21「ネクセンの恋」①



 娼婦たちに見送られて、レダとネクセンは帰路についていた。




「お礼を言われるのはいいんだけど、サービスするから遊びに来てねって言われても困っちゃうな」




 無事に患者を治療し終えたレダは、身内を治してくれたお礼とばかりに娼婦たちにもみくちゃにされてしまったのだ。


 女性経験がなく、また耐性もないレダにとって、甘く心地よく、そして心臓に悪いひとときだった。

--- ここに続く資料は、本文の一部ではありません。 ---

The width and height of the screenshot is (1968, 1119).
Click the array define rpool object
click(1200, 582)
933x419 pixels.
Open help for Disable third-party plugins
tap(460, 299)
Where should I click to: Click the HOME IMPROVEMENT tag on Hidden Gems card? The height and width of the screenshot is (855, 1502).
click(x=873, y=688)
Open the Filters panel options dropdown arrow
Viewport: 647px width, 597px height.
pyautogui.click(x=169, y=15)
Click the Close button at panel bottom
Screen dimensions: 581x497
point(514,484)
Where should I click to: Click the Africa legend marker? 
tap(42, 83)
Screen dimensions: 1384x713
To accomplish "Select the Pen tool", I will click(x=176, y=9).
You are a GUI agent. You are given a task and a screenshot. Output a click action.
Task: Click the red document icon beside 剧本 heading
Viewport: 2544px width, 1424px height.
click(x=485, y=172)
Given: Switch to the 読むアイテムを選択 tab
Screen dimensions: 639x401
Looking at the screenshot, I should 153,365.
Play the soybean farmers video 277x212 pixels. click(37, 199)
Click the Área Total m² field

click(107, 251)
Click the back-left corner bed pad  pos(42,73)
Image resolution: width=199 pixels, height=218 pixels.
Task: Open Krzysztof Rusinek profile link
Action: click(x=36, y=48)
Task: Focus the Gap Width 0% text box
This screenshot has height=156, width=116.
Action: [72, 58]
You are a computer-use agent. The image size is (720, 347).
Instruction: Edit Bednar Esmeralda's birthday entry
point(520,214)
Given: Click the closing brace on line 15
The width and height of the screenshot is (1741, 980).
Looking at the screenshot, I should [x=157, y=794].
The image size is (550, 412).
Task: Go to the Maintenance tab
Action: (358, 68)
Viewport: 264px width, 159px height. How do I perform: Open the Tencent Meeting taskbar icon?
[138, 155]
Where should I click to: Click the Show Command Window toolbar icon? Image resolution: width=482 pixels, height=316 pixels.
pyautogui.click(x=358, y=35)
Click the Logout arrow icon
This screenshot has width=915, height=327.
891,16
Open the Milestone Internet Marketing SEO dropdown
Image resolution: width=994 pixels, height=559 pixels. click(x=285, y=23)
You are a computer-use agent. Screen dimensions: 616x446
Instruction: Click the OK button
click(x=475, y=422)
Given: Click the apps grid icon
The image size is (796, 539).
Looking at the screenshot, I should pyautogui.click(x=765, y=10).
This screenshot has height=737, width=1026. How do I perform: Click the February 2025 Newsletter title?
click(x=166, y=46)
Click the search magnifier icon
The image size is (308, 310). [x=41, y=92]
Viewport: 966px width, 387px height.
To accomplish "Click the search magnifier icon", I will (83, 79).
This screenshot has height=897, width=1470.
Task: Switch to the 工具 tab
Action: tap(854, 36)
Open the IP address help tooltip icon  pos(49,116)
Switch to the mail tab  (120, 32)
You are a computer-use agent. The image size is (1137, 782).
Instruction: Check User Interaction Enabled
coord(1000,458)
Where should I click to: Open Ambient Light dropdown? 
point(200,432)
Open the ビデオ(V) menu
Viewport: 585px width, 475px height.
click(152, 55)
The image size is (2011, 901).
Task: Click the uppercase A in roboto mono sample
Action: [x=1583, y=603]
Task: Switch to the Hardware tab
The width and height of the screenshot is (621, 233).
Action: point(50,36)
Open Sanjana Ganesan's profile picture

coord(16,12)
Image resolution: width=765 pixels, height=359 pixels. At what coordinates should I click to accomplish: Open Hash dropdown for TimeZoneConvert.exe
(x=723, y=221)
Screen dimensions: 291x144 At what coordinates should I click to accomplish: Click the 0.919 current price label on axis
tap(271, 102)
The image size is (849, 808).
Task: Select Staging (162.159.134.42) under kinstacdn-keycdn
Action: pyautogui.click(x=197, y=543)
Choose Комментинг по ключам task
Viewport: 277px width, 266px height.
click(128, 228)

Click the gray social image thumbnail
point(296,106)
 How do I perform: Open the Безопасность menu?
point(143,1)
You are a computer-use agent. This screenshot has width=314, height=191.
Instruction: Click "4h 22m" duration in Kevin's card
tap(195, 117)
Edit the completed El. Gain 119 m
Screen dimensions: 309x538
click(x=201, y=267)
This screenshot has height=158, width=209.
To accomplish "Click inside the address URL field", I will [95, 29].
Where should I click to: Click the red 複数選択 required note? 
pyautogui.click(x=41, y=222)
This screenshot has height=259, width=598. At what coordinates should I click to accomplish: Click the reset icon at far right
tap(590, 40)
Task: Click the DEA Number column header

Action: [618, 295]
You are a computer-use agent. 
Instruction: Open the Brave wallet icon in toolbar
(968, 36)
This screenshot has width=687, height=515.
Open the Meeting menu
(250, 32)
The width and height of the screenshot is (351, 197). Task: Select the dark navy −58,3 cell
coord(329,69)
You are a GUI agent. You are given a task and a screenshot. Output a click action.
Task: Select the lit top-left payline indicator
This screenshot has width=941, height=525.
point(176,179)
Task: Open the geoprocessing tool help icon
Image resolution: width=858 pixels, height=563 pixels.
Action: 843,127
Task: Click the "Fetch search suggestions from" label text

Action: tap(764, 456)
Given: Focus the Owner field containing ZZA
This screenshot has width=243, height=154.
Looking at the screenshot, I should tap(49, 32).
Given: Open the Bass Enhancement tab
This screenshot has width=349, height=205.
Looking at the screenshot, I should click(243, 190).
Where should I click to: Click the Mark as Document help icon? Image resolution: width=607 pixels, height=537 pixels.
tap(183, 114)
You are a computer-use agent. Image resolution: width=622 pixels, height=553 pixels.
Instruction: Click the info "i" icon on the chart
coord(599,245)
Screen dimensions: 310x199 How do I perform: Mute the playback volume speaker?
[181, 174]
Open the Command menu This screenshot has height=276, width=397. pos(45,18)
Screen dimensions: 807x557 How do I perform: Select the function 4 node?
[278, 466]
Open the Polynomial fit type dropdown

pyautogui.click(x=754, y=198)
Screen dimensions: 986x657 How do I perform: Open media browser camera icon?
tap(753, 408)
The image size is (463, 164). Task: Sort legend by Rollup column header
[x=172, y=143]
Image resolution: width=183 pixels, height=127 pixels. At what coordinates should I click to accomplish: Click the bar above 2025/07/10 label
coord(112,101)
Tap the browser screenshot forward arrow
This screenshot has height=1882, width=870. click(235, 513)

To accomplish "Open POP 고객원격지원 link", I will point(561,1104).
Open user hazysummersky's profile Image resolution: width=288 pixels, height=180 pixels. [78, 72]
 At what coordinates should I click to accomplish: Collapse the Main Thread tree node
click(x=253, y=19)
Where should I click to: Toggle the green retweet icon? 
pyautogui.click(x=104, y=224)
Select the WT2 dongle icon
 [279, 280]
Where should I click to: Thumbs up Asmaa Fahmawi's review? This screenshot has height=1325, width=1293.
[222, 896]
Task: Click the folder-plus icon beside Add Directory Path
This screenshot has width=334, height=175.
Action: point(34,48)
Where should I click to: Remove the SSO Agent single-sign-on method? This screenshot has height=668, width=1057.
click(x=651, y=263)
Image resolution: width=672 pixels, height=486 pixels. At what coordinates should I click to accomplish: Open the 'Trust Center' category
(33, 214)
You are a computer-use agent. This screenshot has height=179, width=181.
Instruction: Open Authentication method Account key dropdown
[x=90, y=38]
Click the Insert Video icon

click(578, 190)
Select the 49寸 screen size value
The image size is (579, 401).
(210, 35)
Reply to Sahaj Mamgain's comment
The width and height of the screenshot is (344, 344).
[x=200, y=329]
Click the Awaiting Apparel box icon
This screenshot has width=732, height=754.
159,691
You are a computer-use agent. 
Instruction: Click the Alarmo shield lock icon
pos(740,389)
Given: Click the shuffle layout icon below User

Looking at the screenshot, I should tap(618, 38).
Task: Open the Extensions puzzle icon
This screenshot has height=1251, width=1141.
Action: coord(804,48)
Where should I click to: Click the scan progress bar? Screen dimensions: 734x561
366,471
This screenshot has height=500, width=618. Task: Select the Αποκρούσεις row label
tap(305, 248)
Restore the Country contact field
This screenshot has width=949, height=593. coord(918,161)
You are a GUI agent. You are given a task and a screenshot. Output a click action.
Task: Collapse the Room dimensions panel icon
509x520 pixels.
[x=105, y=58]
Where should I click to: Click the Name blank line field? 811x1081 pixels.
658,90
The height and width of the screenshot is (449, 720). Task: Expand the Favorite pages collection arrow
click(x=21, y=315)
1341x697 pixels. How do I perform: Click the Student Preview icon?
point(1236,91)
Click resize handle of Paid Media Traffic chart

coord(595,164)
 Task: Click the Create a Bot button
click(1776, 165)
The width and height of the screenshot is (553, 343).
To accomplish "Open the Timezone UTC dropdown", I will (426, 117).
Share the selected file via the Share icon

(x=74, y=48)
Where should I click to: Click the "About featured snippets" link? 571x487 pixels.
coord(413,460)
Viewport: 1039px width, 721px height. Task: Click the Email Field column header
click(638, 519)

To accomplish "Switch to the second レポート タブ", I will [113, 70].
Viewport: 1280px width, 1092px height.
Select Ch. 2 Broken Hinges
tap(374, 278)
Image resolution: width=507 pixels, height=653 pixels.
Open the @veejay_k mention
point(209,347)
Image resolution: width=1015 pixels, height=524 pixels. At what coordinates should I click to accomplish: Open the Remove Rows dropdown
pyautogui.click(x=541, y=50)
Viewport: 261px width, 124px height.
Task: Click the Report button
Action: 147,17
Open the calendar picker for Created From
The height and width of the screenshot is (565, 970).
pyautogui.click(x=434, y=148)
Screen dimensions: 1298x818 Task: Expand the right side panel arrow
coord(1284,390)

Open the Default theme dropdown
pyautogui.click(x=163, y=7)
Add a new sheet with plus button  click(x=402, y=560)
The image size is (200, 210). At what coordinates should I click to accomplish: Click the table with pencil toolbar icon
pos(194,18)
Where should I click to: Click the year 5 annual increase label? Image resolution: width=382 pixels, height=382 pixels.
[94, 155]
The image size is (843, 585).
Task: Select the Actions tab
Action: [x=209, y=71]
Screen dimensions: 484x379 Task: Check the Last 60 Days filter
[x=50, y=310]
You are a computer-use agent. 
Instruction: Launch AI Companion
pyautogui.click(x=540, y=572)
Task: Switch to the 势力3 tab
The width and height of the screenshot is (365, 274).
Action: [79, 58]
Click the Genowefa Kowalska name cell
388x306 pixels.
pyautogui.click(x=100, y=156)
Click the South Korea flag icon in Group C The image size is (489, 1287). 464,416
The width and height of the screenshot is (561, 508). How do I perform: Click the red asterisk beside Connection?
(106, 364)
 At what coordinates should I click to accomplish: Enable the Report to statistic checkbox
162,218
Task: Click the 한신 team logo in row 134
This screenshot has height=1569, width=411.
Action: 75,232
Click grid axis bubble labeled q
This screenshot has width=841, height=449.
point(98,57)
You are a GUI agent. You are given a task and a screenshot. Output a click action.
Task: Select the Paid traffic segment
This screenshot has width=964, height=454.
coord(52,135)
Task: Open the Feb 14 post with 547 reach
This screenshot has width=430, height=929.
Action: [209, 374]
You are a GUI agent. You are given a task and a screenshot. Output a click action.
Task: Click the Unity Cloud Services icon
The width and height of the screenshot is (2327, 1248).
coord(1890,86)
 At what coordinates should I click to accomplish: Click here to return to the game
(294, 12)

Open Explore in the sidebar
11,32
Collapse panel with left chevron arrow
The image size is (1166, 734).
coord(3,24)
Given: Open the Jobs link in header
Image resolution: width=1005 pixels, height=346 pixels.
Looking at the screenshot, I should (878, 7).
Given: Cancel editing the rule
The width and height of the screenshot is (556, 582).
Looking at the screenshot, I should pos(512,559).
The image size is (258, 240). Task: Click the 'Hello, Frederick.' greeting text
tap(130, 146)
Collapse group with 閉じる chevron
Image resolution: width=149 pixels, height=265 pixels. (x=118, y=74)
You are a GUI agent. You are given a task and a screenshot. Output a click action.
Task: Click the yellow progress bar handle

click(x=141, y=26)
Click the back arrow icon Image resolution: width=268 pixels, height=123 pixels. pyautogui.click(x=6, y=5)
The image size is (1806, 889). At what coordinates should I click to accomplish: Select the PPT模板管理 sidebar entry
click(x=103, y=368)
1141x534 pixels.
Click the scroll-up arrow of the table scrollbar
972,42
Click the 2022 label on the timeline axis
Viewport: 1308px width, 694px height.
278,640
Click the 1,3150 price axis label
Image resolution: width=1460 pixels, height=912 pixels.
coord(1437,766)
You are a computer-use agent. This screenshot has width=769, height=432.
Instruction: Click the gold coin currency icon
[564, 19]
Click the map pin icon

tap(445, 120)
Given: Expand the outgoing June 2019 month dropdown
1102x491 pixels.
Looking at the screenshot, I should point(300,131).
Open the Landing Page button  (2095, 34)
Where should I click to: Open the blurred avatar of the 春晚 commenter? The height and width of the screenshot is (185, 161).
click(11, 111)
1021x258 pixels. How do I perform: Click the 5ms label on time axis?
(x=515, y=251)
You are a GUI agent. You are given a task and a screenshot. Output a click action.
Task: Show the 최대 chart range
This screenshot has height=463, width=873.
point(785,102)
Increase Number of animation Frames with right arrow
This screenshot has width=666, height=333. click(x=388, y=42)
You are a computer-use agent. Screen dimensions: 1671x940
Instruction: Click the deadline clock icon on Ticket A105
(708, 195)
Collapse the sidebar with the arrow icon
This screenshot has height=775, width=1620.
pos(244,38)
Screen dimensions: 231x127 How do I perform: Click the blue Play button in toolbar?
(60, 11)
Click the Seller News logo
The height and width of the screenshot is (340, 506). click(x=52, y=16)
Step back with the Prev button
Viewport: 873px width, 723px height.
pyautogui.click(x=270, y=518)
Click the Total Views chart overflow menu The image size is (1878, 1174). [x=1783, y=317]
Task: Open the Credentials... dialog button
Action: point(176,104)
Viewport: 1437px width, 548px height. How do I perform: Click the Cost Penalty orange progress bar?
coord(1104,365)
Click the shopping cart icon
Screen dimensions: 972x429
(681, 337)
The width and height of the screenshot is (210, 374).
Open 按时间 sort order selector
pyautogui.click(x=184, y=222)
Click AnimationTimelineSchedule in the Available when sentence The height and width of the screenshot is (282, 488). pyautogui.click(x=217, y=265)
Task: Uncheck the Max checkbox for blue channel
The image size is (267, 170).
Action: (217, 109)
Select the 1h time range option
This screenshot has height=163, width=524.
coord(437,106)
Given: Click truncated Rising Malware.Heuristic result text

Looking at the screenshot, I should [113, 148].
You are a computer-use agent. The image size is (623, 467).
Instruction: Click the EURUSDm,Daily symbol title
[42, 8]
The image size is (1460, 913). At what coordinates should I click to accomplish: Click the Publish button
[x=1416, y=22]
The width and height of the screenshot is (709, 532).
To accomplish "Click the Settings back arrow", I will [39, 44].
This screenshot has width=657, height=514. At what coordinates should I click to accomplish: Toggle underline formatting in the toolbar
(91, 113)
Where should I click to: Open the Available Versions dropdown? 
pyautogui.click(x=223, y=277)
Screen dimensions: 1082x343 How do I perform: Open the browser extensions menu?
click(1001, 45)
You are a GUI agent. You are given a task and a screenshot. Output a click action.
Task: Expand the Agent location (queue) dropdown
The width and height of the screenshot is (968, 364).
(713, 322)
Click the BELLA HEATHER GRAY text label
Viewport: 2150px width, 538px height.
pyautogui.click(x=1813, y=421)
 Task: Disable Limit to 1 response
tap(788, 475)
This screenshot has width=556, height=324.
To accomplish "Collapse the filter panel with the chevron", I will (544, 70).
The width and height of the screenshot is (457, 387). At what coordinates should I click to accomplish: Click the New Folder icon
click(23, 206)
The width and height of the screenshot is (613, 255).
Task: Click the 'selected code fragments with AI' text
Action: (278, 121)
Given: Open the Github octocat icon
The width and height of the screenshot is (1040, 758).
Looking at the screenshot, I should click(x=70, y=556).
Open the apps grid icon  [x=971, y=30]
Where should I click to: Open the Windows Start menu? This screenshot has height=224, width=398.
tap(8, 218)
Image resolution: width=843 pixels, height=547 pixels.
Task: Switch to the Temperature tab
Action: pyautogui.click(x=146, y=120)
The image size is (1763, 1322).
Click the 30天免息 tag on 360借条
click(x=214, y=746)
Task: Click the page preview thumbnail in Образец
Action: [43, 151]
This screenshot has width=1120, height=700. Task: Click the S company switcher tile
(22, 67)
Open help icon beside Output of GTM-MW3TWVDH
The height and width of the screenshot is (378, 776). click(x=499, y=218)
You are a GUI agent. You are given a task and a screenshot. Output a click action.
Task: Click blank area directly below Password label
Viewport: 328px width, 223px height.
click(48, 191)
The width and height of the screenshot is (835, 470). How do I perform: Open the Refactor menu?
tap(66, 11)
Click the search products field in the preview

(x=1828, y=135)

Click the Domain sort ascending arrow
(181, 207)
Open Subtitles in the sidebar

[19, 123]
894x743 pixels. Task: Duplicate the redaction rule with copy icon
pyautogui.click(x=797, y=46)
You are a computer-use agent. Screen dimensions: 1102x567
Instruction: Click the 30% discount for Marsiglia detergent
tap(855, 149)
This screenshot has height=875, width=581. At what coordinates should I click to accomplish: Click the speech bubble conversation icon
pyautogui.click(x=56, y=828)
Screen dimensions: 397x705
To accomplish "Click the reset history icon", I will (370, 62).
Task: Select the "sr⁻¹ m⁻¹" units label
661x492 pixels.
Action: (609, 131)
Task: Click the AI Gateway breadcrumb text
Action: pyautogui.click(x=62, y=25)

 見かねたアンジェリーナが止めてくれたのはいいが、彼女はレダが童貞であることを知っているので、気遣われてしまったのだろう。


 恥ずかしく思ってしまう。




 そんなレダの呟きに、ネクセンは反応してくれない。


 なにか考えるように難しい顔をしているのだ。




「どうしたんだよ、ネクセン?」


「なあ、ディクソン」


「うん?」


「お前は、所帯を持つつもりはないのか?」


「どうしたんだ、急に?」


「真面目に聞いているんだ。答えてくれ」


「そうだねぇ……俺にはもう、家族がいるからね。今さら所帯とか言われても、ちょっと違う気がするかな」




 妻こそいないが、家族はいる。


 かわいい娘たち、家族と読んで過言ではない友人、同僚たち。


 レダは自分が恵まれた環境にいるのだと再確認した。




「そうだんたな。お前には、家族がいたな」


「俺としては、ネクセンのことも家族同然に思っているよ」


「ふん。変わり者め。私とお前は、当初いがみ合っていたではないか」


「正しくは、ネクセンのほうが俺を一方的に敵視していただけなんだけどね」


「――ぐぅ」




 レダとネクセンの出会いだって、あまりいいものではなかった。


 盗賊たちのアムルスへの襲撃の際、逃げ遅れていたネクセンをレダが見つけたものだった。


 彼の行動で、足を引っ張られたこともあった。




 しかし、この出会いを経て、彼は変わった。


 金儲けを主体にするのではなく、人助けを中心にしてくれるようになった。


 今では、診療所には欠かせない治癒士だ。




「それで、どうしたの?」


「以前からずっと考えていたことがあったんだが、先ほどのことをきっかけに決意した。私はプロポーズがしたい」


「……俺に?」


「誰が貴様にプロポーズなおするか! 真面目に聞けと言っているだろう!」


「冗談だよ。ごめん、ごめん。ちょっとびっくりしたから、つい」


「まったく。貴様という男は、話も真面目に聞けんのか!」


「だからごめんって。それで、そのプロポーズの相手は、フェイリンって子かな?」


「――なぜわかった?」




 目を丸くするネクセンに、レダは苦笑してしまった。


 先ほど、娼館であれだけ感情的な一面を見せたのだ。


 鈍感でも気付く。




「まあ、あれだけ取り乱したネクセンを見ればね。あの子がフェイリンだろ?」


「そうだ。私はフェイリンに惚れている」


「いいじゃない。好きならプロポーズしなよ」


「――反対しないのか?」


「いや、どうして俺が反対しなきゃならないの? まあ、確かに告白じゃなくて、いきなりプロポーズには驚いたけど、好きな人に自分の気持ちを伝えることのなにを反対すればいいんだよ」




 レダは、なぜネクセンの口から「反対」という言葉が出てきたのかわからず、首を傾げる。


 むしろ、彼のことを羨ましいと思うくらいだ。


 レダはちゃんと恋をしたことがない。


 良い出会いがなかったというか、生きるに精一杯でそんな余裕もなかった。


 流されるままに付き合った女性は、性悪の女だった。




 そんなレダでも、人を愛する感情はわかる。


 レダの抱く愛とネクセンの抱く愛は、違うだろう。


 それでも、愛は愛だ。


 その感情はとても大切な者であり、大事にしなければならにものだ。




 ネクセンが、愛を抱き、その気持ちを相手に伝えたいのなら、反対するなんて無粋なことができるはずもない。




「私が言うのは躊躇われるが、あ、相手は娼婦だぞ」


「――ああ、そういうことか。そんな些細なこと気にするなよ。彼女の職業を知ってもなお、好きなんだろう?」


「ああ、私は彼女を心から愛している」


「なら、いいじゃないか。一番大事なのは、ネクセンの想いだろ?」




 レダの言葉に、ネクセンはどこか安心するように、そして普段の彼らしくない柔らかな笑みを浮かべた。